▶ **Provided records**
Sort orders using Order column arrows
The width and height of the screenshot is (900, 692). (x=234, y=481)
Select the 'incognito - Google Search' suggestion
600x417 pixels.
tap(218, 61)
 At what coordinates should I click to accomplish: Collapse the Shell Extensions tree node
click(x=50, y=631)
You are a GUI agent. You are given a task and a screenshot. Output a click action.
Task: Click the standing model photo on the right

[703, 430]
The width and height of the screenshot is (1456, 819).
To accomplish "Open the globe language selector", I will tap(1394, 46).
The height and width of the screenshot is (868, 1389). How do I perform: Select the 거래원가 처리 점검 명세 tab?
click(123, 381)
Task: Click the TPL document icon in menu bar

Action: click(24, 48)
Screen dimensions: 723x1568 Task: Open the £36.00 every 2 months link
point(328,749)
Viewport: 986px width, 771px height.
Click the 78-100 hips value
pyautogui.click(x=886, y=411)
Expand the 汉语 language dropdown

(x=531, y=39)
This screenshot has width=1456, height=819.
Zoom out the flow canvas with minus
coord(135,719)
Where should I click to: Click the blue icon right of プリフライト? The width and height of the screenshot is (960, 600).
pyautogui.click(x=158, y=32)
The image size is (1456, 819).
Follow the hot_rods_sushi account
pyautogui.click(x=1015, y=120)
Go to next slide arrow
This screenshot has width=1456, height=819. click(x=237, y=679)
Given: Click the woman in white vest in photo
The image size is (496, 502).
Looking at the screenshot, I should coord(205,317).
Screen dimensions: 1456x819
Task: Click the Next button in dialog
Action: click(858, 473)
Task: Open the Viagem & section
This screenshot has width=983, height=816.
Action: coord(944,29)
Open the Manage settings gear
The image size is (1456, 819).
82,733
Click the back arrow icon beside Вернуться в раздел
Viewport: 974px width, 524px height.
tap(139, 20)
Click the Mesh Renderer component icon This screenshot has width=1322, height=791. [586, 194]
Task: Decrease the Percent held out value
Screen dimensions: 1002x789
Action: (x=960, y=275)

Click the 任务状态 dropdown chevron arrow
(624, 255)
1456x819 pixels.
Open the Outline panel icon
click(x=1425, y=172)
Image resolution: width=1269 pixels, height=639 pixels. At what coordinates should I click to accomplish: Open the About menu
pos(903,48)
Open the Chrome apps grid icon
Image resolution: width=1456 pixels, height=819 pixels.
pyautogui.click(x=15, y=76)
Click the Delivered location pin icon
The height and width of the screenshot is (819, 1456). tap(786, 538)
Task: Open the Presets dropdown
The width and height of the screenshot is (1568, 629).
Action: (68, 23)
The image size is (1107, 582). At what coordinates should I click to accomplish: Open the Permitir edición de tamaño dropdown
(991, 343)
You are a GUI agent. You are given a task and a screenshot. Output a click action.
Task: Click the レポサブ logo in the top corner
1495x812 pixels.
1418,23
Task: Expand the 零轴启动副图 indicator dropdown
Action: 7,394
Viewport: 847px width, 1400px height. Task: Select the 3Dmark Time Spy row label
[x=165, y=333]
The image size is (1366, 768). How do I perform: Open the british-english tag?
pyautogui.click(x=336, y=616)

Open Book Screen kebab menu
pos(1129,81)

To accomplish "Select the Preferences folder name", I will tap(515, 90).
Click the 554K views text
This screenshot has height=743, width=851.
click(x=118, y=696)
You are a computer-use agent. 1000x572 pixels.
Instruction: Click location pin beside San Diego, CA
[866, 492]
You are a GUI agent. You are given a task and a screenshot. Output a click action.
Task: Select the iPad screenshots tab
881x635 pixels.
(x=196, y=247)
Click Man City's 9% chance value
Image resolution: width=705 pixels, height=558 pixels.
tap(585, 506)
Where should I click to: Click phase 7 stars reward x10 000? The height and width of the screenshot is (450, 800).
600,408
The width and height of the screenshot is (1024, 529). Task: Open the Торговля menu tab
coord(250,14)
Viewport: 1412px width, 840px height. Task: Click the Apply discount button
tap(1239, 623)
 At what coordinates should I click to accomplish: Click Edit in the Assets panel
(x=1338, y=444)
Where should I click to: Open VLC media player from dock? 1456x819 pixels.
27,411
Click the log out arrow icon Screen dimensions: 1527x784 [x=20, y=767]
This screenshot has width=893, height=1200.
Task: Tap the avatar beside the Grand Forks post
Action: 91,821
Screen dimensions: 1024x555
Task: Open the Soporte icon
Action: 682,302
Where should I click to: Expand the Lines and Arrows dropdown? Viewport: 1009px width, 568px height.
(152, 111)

▶ **What you should do**
Revise the listing so that every "Viewport" becomes "Window size", and leave everything else unchanged.

▶ **Result of the exercise**
Sort orders using Order column arrows
The width and height of the screenshot is (900, 692). (x=234, y=481)
Select the 'incognito - Google Search' suggestion
600x417 pixels.
tap(218, 61)
 At what coordinates should I click to accomplish: Collapse the Shell Extensions tree node
click(x=50, y=631)
You are a GUI agent. You are given a task and a screenshot. Output a click action.
Task: Click the standing model photo on the right

[703, 430]
The width and height of the screenshot is (1456, 819).
To accomplish "Open the globe language selector", I will tap(1394, 46).
The height and width of the screenshot is (868, 1389). How do I perform: Select the 거래원가 처리 점검 명세 tab?
click(123, 381)
Task: Click the TPL document icon in menu bar

Action: click(24, 48)
Screen dimensions: 723x1568 Task: Open the £36.00 every 2 months link
point(328,749)
Window size: 986px width, 771px height.
Click the 78-100 hips value
pyautogui.click(x=886, y=411)
Expand the 汉语 language dropdown

(x=531, y=39)
This screenshot has width=1456, height=819.
Zoom out the flow canvas with minus
coord(135,719)
Where should I click to: Click the blue icon right of プリフライト? The width and height of the screenshot is (960, 600).
pyautogui.click(x=158, y=32)
The image size is (1456, 819).
Follow the hot_rods_sushi account
pyautogui.click(x=1015, y=120)
Go to next slide arrow
This screenshot has width=1456, height=819. click(x=237, y=679)
Given: Click the woman in white vest in photo
The image size is (496, 502).
Looking at the screenshot, I should coord(205,317).
Screen dimensions: 1456x819
Task: Click the Next button in dialog
Action: click(858, 473)
Task: Open the Viagem & section
This screenshot has width=983, height=816.
Action: coord(944,29)
Open the Manage settings gear
The image size is (1456, 819).
82,733
Click the back arrow icon beside Вернуться в раздел
Window size: 974px width, 524px height.
tap(139, 20)
Click the Mesh Renderer component icon This screenshot has width=1322, height=791. [586, 194]
Task: Decrease the Percent held out value
Screen dimensions: 1002x789
Action: (x=960, y=275)

Click the 任务状态 dropdown chevron arrow
(624, 255)
1456x819 pixels.
Open the Outline panel icon
click(x=1425, y=172)
Image resolution: width=1269 pixels, height=639 pixels. At what coordinates should I click to accomplish: Open the About menu
pos(903,48)
Open the Chrome apps grid icon
Image resolution: width=1456 pixels, height=819 pixels.
pyautogui.click(x=15, y=76)
Click the Delivered location pin icon
The height and width of the screenshot is (819, 1456). tap(786, 538)
Task: Open the Presets dropdown
The width and height of the screenshot is (1568, 629).
Action: (68, 23)
The image size is (1107, 582). At what coordinates should I click to accomplish: Open the Permitir edición de tamaño dropdown
(991, 343)
You are a GUI agent. You are given a task and a screenshot. Output a click action.
Task: Click the レポサブ logo in the top corner
1495x812 pixels.
1418,23
Task: Expand the 零轴启动副图 indicator dropdown
Action: 7,394
Window size: 847px width, 1400px height. Task: Select the 3Dmark Time Spy row label
[x=165, y=333]
The image size is (1366, 768). How do I perform: Open the british-english tag?
pyautogui.click(x=336, y=616)

Open Book Screen kebab menu
pos(1129,81)

To accomplish "Select the Preferences folder name", I will tap(515, 90).
Click the 554K views text
This screenshot has height=743, width=851.
click(x=118, y=696)
You are a computer-use agent. 1000x572 pixels.
Instruction: Click location pin beside San Diego, CA
[866, 492]
You are a GUI agent. You are given a task and a screenshot. Output a click action.
Task: Select the iPad screenshots tab
881x635 pixels.
(x=196, y=247)
Click Man City's 9% chance value
Image resolution: width=705 pixels, height=558 pixels.
tap(585, 506)
Where should I click to: Click phase 7 stars reward x10 000? The height and width of the screenshot is (450, 800).
600,408
The width and height of the screenshot is (1024, 529). Task: Open the Торговля menu tab
coord(250,14)
Window size: 1412px width, 840px height. Task: Click the Apply discount button
tap(1239, 623)
 At what coordinates should I click to accomplish: Click Edit in the Assets panel
(x=1338, y=444)
Where should I click to: Open VLC media player from dock? 1456x819 pixels.
27,411
Click the log out arrow icon Screen dimensions: 1527x784 [x=20, y=767]
This screenshot has width=893, height=1200.
Task: Tap the avatar beside the Grand Forks post
Action: 91,821
Screen dimensions: 1024x555
Task: Open the Soporte icon
Action: 682,302
Where should I click to: Expand the Lines and Arrows dropdown? Window size: 1009px width, 568px height.
(152, 111)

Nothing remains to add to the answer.